Exercise objective ▸ From the first line to the last, print the material exactly, skipping the pictures.
─── Source data ───
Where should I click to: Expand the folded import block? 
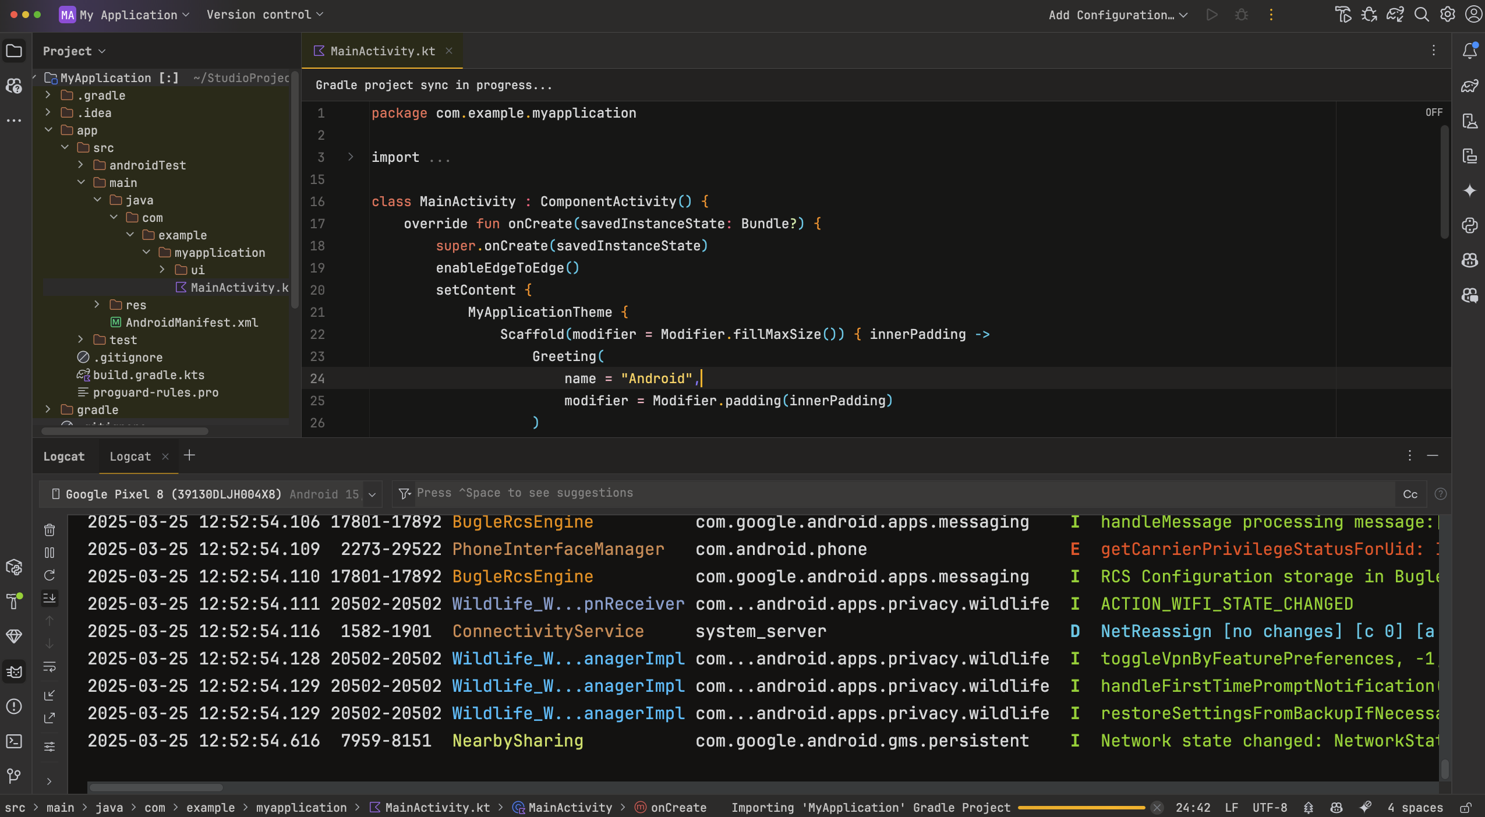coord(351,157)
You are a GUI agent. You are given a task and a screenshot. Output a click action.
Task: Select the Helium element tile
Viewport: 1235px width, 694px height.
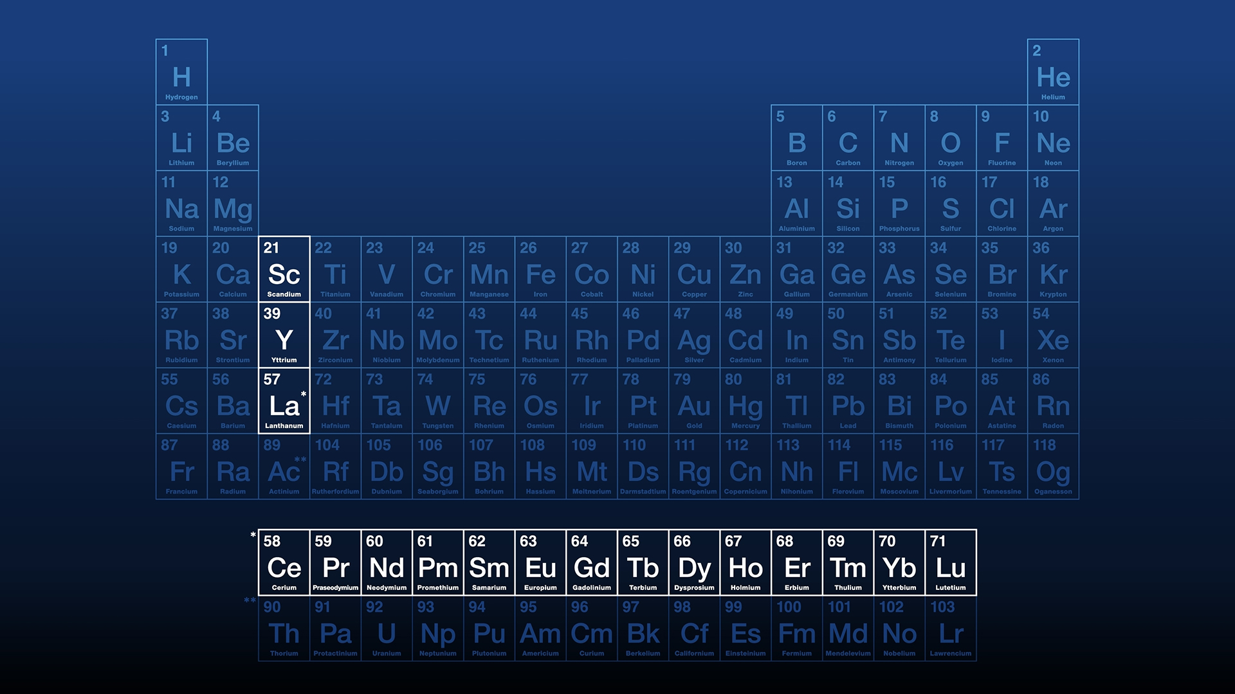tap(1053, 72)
───
Response below ▸
Where should I click to: Expand the folded import block? 
coord(351,157)
You are a GUI agent. You are given a task and a screenshot. Output a click action.
Task: Select the Helium element tile
Viewport: 1235px width, 694px height.
tap(1053, 72)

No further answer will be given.